La lapidación de Esteban marca una etapa importante en la historia de la primera comunidad cristiana. Comenzaba la historia del martirio cristiano, como por otra parte había dicho Jesús hablando de sí mismo: "Si el grano de trigo no cae en tierra y muere, queda él solo; pero si muere, da mucho fruto" (Jn 12,24); y algún siglo después, un sabio cristiano, Tertuliano, ante el recrudecimiento de las persecuciones de los cristianos, dirá: "La sangre de los mártires es semilla de los cristianos". En efecto, la cruel lapidación de Esteban no se fijaba solo en su eliminación, sino que intentaba bloquear la predicación cristiana en su nacimiento, de hecho, desencadenó una violenta persecución contra aquellos primeros seguidores de Jesús de Nazaret. Lucas escribe que algunos pudieron permanecer en Jerusalén, mientras que muchos otros tuvieron que huir hacia Antioquía; y la predicación del Evangelio continuó en esta ciudad. La Palabra de Dios no se deja encadenar. Si los discípulos le son fieles, la predicación se refuerza. Por ello se puede decir que la represión sobre la comunidad de Jerusalén, en vez de frenar, aceleró la ampliación de la predicación del Evangelio en las otras ciudades. El amor cristiano lleva a "dar la propia vida" por el Evangelio y por los hermanos sobre todo los más pobres. De esto da testimonio también Felipe, otro de los siete diáconos. Él extendió la predicación hasta la región de Samaría y nuevos prodigios tenían lugar entre el pueblo, aunque también hicieron lo mismo muchos otros discípulos de aquella primera Iglesia cuyo nombre no conocemos. La Palabra de Dios crecía en el corazón de muchos y otro tanto crecía la comunidad.

La oración es el corazón de la vida de la Comunidad de Sant’Egidio, su primera “obra”. Cuando termina el día todas las Comunidades, tanto si son grandes como si son pequeñas, se reúnen alrededor del Señor para escuchar su Palabra y dirigirse a Él en su invocación. Los discípulos no pueden sino estar a los pies de Jesús, como María de Betania, para elegir la “mejor parte” (Lc 10,42) y aprender de Él sus mismos sentimientos (cfr.
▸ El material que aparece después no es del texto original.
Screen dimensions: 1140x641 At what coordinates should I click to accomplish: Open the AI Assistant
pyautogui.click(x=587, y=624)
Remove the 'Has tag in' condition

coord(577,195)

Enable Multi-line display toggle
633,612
Flp 2,5).

Siempre que la Comunidad vuelve al Señor, hace suya la súplica del discípulo anónimo: “¡Señor, enséñanos a orar” (Lc 11,1). Y Jesús, maestro de oración, continúa contestando: “Cuando oréis, decid: Abbá, Padre”.

Cuando oramos, aunque lo hagamos dentro de nuestro corazón, nunca estamos aislados ni somos huérfanos, porque somos en todo momento miembros de la familia del Señor. En la oración común se ve claramente, además del misterio de la filiación, el de la fraternidad.
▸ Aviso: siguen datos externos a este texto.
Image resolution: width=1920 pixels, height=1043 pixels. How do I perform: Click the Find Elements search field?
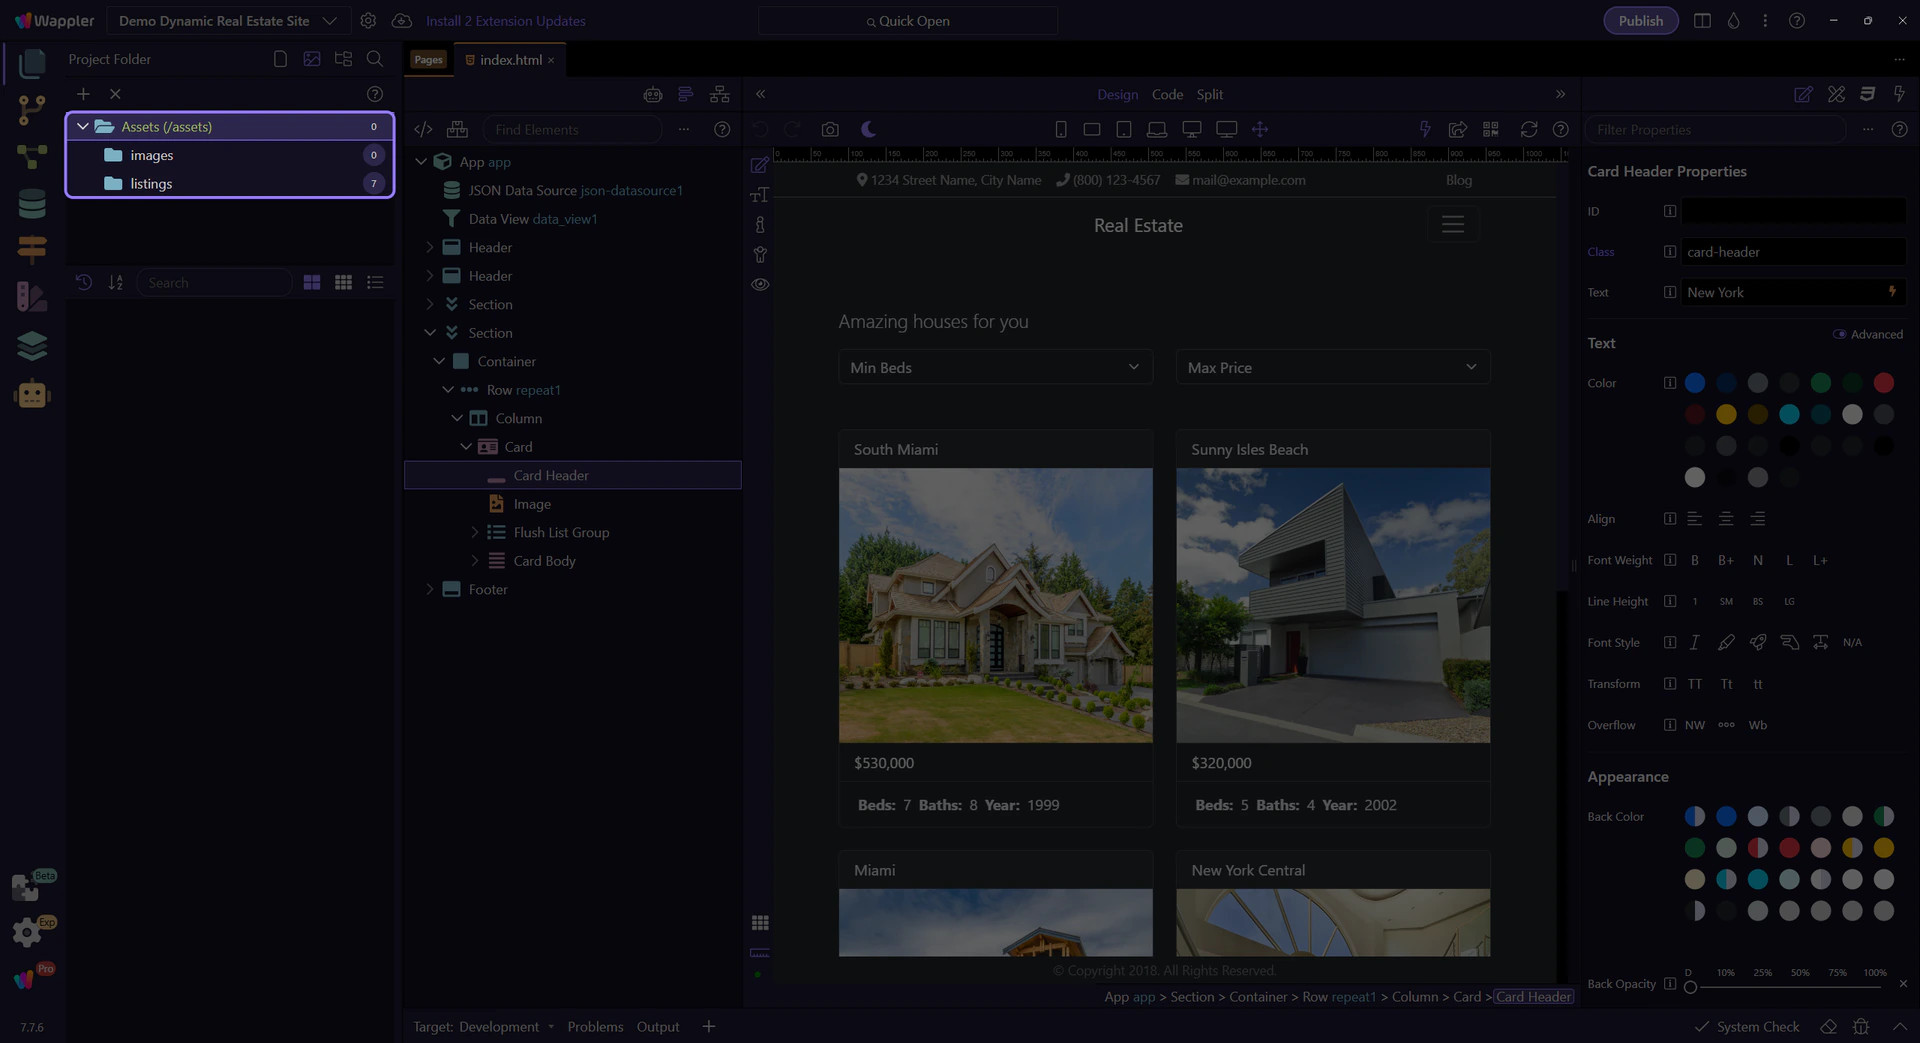click(572, 130)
Las Comunidades de Sant'Egidio que hay por el mundo se reúnen en los distintos lugares que destinan a la oración y presentan al Señor las esperanzas y los dolores de los hombres y mujeres “vejados y abatidos” de los que habla el Evangelio (Mt 9,37). En aquella gente de entonces se incluyen los habitantes de las ciudades contemporáneas, los pobres que son marginados de la vida, todos aquellos que esperan que alguien les contrate (cfr. Mt 20).

La oración común recoge el grito, la aspiración, el deseo de paz, de curación, de sentido de la vida y de salvación que hay en los hombres y las mujeres de este mundo. La oración nunca es vacía. Sube incesante al Señor para que el llanto se transforme en alegría, la desesperación en felicidad, la angustia en esperanza y la soledad en comunión. Y para que el Reino de Dios llegue pronto a los hombres.